Why you need enforce reproducibility as habit

2017 Aug 26

In the few months that I arrived in Movile, I saw some strange pattern about several “data analysis”. The pattern was: once the analysis is delivered by someone without any background of data science this kind of insight suddenly become a kind of dogma. In other words, no one will check the information, and in most of the cases there is no code, no commit at github, no .sql file or .R/.py file with the scripts used. The practical problem is: What if this information was deadly wrong? And worse: How to discover if this information was harmful to the business? Seeing this, my first mission statement as Data Intelligence Tech Lead at that time was to enforce to every BI Developer, Revenue Assurance Data Analyst, and Data Scientist that every code must be reproducible no matter what conditions. Every insight must be delivered with some code in github. Someone could say: “Wow… We have a little dictator here!” With this simple rule, we are having this not exhaustive list of positive effects:

We’re collecting until today a huge dividend about the reproductive science: Any opinion have a code behind, and this code can be tested for anyone with access in github. This avoids the “excel kid” to drive any decision making without one hand on their shoulder, BEFORE the decision making;
We unmasked several “BS artists” that exploit the lack of data literacy of our internal clients (e.g. analysts, managers, et cetera) showing unnecessary complexities or delusional estimates without any kind of method behind; and
We developed a culture to be very skeptic about our estimates, especially to what we do not know about the data (a.k.a. exogenous factors about the market, brazilian economy, and so on). In another words: We stop to guessing about what we don’t know at that time and MADE IT CLEAR for our internal clients.

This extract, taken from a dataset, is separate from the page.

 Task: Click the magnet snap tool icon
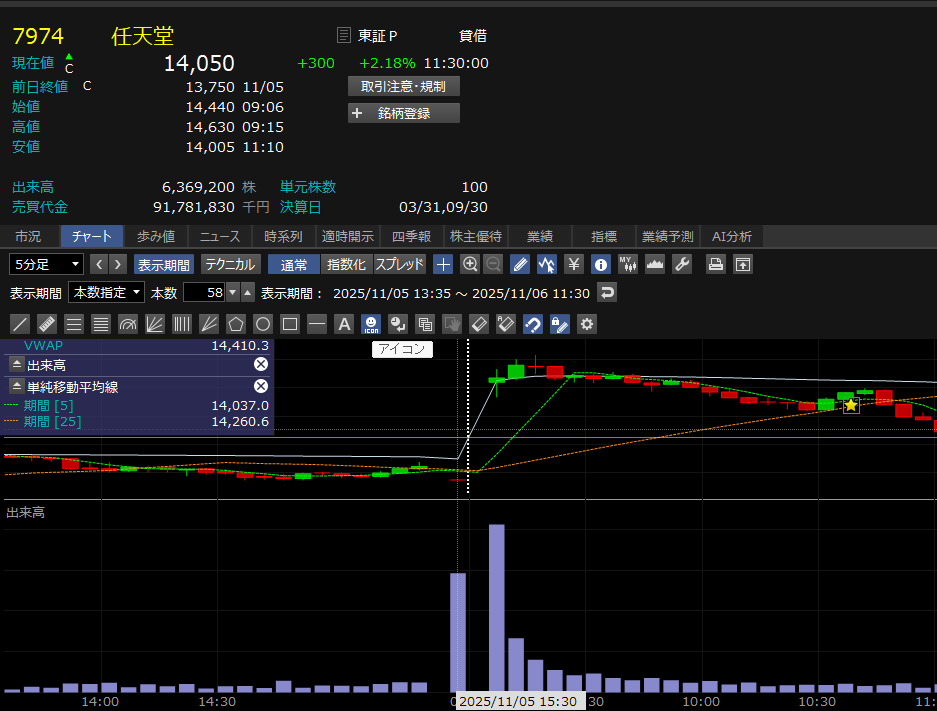point(533,324)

To know a little bit more how we operate, this article was the key reference for us to built our culture of compliance and deployment.

No matter what time crunch you are facing, it’s not worth putting a flaky implementation of an analysis into production. As data scientists, we are working to create a culture of data-driven decision-making. If your application breaks without an explanation (likely because you are unable to reproduce the results), people will lose confidence in your application and stop making decisions based on the results of your application. Even if you eventually fix it, that confidence is very, very hard to win back.

Data science teams should require reproducibility in the same way they require unit testing, linting, code versioning, and review. Without consistently producing results as good or better than known results for known data, analyses should never be passed on to deployment. This performance can be measured via techniques similar to integration testing. Further, if possible, models can be run in parallel on current data running through your systems for a side-by-side comparison with current production models.

Don’t get me wrong: Without any kind of compliance about your analysis, your organization will be a house of BS artists and any benefit to extract insights of the data, will be contaminated with BS hidden bias and can lead to several disasters in decision making, as we already experienced.